The most important lessons from beyond this world

Earth day may have been last week, but the lessons we learned about Earth from space are with us always.


“We are not learning to view ourselves as an advanced, evolving civilization. That is what we really must learn to do, in due course, if we were to survive. All of that will take place, in due course, and we will be able to explore solar system. We will be able to go beyond it, provided we get our act together and learn to live as a civilization.” –Edgar Mitchell

For billions of years on Earth, the only interaction life on this world had with anything beyond our planet was from the occasional glimpses of faint lights in the night sky. Point-like stars, planets, a few cloudy, fuzzy nebulae and the rare sight of a comet were all that were ever visible.

Comet McNaught, as imaged in 2006 from Victoria, Australia. Image credit: Wikimedia Commons user Soerfm, under a c.c.-by-s.a.-3.0 license.

As spectacular as these sights were, however, it doesn’t tell us very much about how special our own world is. At least, not until we looked a little deeper. Which thankfully, with the combination of human ambition, ingenuity, technology and collaboration, we’ve been able to do. As it turned out, most of the worlds in our Solar System were vile places, catastrophically inhospitable to species like our own.

The surface of Mercury, as imaged by NASA’s Messenger spacecraft. Image credit: NASA/Johns Hopkins University Applied Physics Laboratory/Carnegie Institution of Washington.

Airless Mercury reaches scorching temperatures that would melt lead during the days and cools to temperatures low enough to freeze carbon dioxide into dry ice during the night, a woefully catastrophic combination to life.

The surface of Venus. Image credit: Venera landers / USSR.

The situation on Venus is even worse; its atmosphere of ninety times the pressure on Earth and constant layers of sulfuric acid clouds have turned this world so hot it exceeds even the hottest temperatures on Mercury all day and all night every day of the year. Of the numerous Soviet spacecraft we landed on the surface, the longest-lasting was Venera 13, which operated for 127 minutes before melting.

Mars, as photographed from the surface (L) and from space (R). Images credit: NASA/JPL-Caltech/Cornell/ASU (L); NASA (R).

Mars is more of a cold, desert world than anything else we’ve discovered. With its thin atmosphere and at its great distance from the Sun, water on this world’s surface appears to always be frozen ice or in the form of atmospheric vapor. While the conditions for life may have been promising billions of years ago, Mars’ failure to hold onto its atmosphere has rendered this world — to the best of our knowledge for now — barren and lifeless.

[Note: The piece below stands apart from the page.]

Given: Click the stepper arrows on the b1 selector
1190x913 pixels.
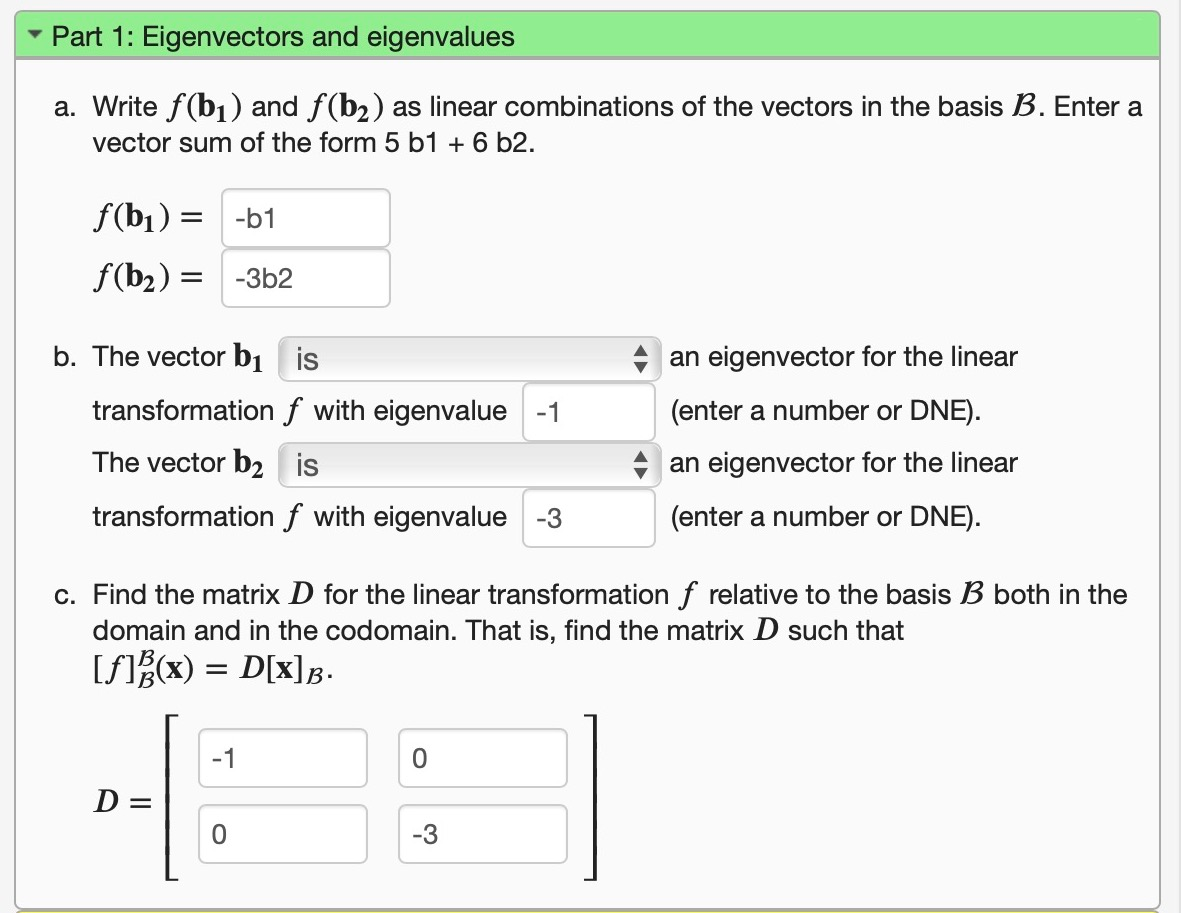Looking at the screenshot, I should coord(643,358).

Image credit: NASA / Voyager missions, shown to actual relative size.

Farther out, the giant worlds of our Solar System consist of enormous envelopes of hydrogen and helium, where any complex molecules that would exist in great abundance would have to be down at such a depth that it would be like having a thousand miles of ocean above them. These worlds may be absolutely glorious to look at, and likely have huge, massive rocky cores many times the size of our own planet, but at this point in time there’s no known way for humans — or any forms of life on Earth — to potentially inhabit them.

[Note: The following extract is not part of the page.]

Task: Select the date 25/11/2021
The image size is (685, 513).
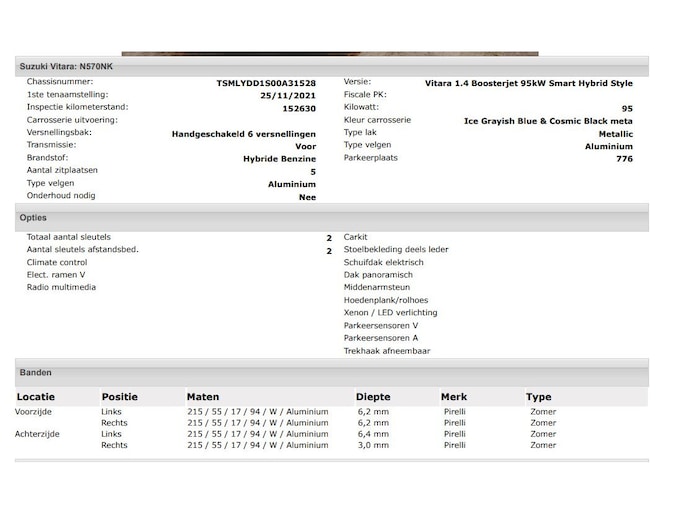Action: coord(288,95)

Jupiter’s moon Io (L) and Saturn’s moon Rhea (R). Images credit: The Galileo Project, JPL, NASA (L); NASA / Cassini imaging team (R).

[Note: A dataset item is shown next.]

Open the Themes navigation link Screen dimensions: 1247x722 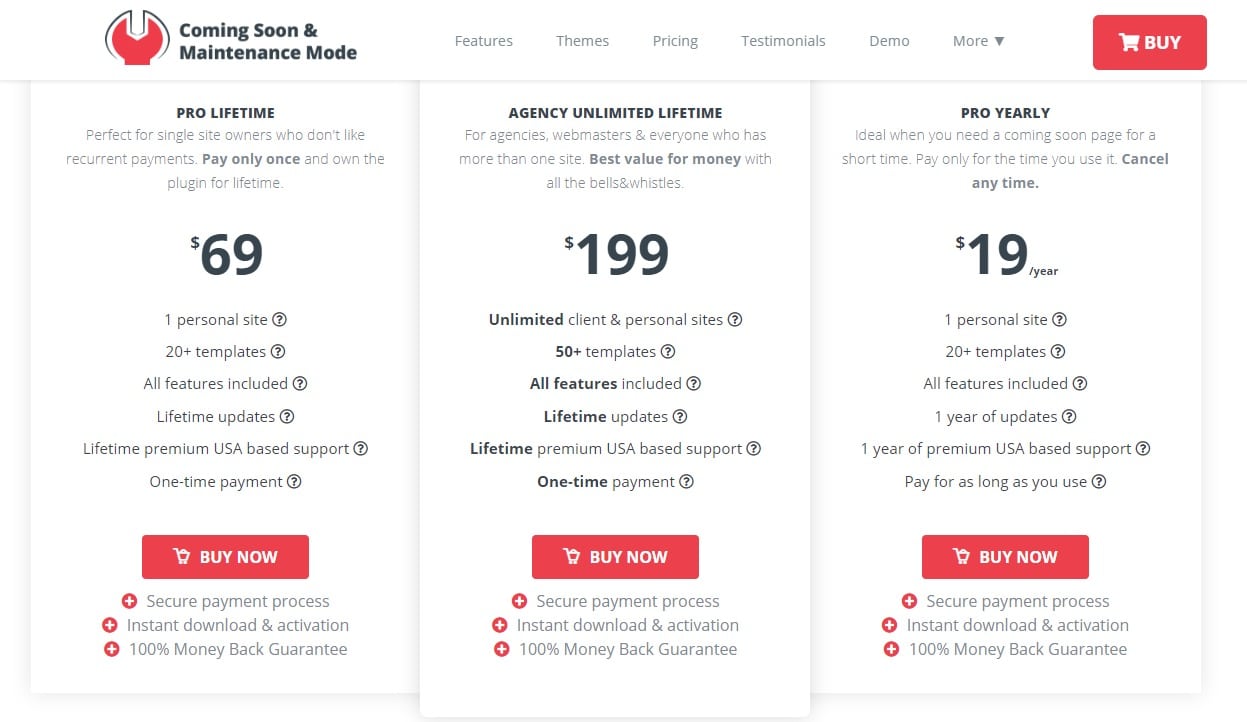pos(583,41)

Some of the giant moons around these gas giants are more promising, however, something we had no way of knowing until we visited them. While many of the smaller moons have virtually no atmospheres (like Rhea, above right), or the innermost moons have catastrophic tidal forces that rip the world apart and coat the surface in fresh, molten lava (like Io, above left), there are some worlds that are promising for not quite life like us on the surface, but perhaps life of some type there.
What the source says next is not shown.